The Commission has been contacted with questions on its platform work initiative.
“Digital labour platforms are clearly worried, evident through investing heavily on their lobbying power and throwing more resources on the EU level. These companies — including Uber of course — have also recently come together to create a new funding lobby group that is specifically targeting to influence policies on platform work,” said Jill Toh, a PhD researcher in data rights at the University of Amsterdam, talking to TechCrunch after the Amsterdam ruling.
“We saw how Uber wielded and amended laws in their Prop 22 campaign in California, and together with other companies in Europe, they’re attempting to do so again. It’s disheartening to see that the Commission in its two consultations on platform worker regulation has only been talking to tech companies and has held no meetings with trade unions or other platform work representatives.”

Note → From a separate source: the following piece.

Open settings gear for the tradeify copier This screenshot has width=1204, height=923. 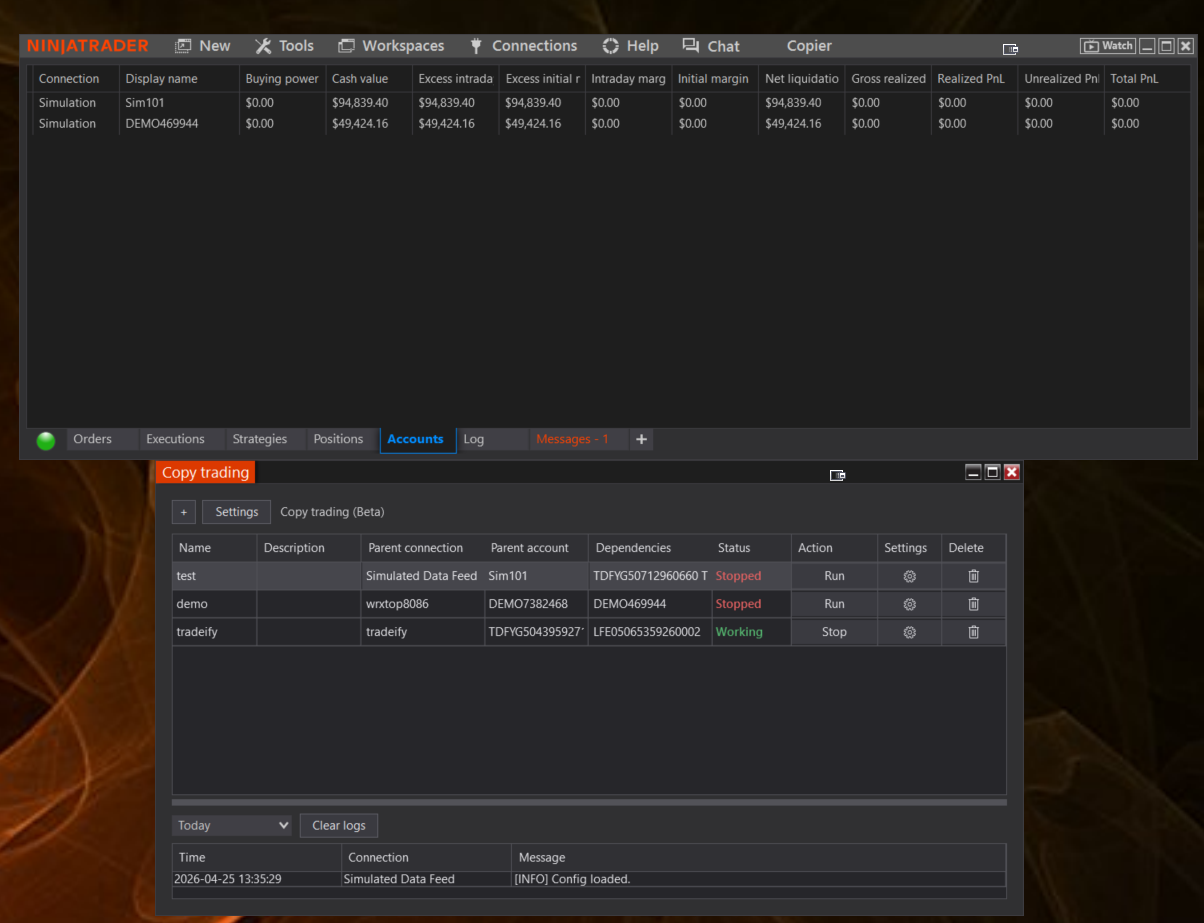pyautogui.click(x=909, y=632)
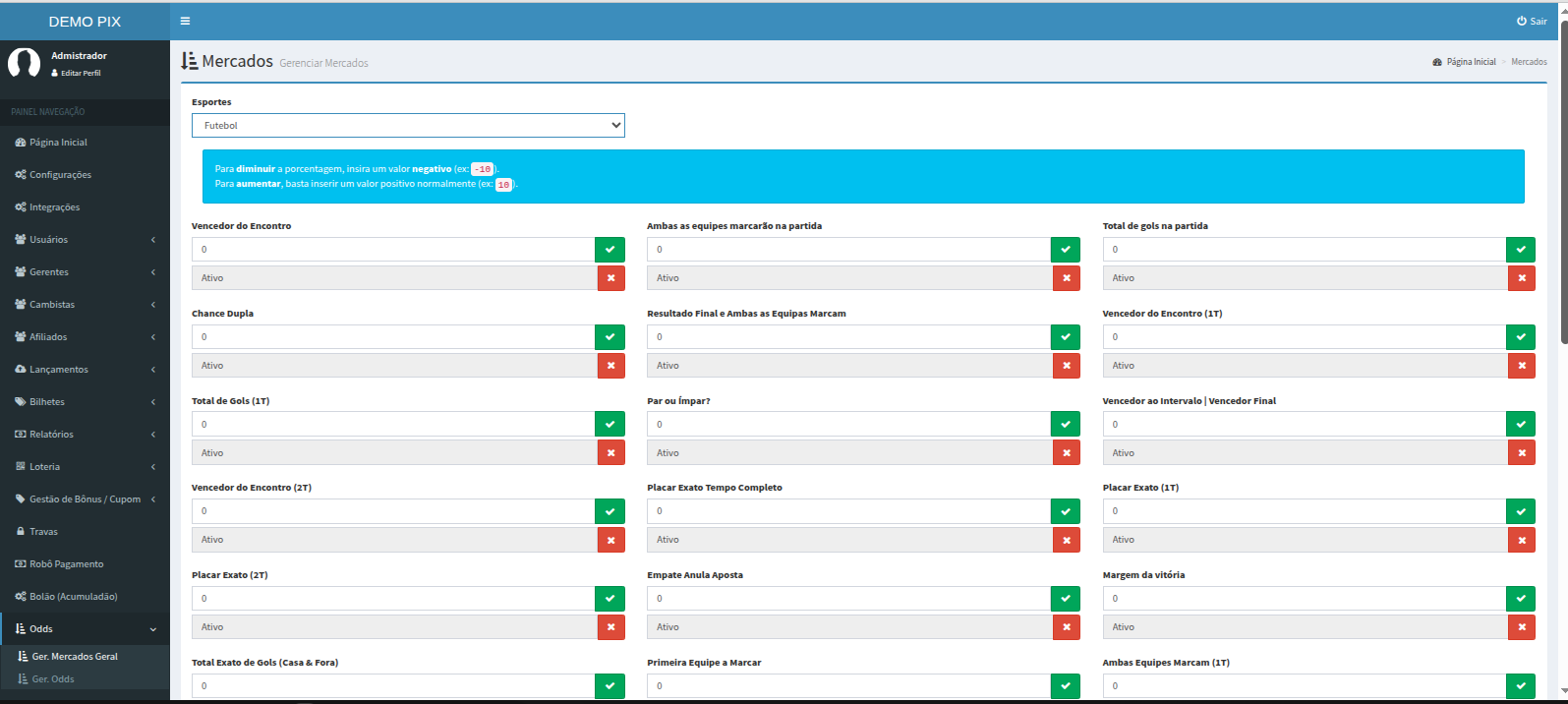Expand the Usuários sidebar menu
Viewport: 1568px width, 704px height.
(x=85, y=240)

“All of this is incredibly problematic and concerning especially if the EC consultations result in a directive on platform work. Overall, the wins in the courts are important for workers, but there remains the issue of corporate power and influence in Brussels, as well as the lack of public enforcement to these court decisions,” she added.
Update: A Commission spokeswoman told us its second-stage consultation on how to improve the working conditions for people working through digital labour platforms is still ongoing (until 15 September).
“Depending on the outcome of this consultation, the Commission intends to put forward a proposal by the end of this year,” she added.
“The aim of the second-stage consultation is to gather social partners’ views on how to ensure that people working through platforms have decent working conditions, while supporting the sustainable growth of digital labour platforms in the EU. In this context, social partners are also consulted on the possible content of the EU-level initiative, in areas such as (but not only) facilitating employment status classification and access to labour and social protection rights.”
The spokeswoman added that the Commission is closely following developments in Member States and taking into account in its analytical work.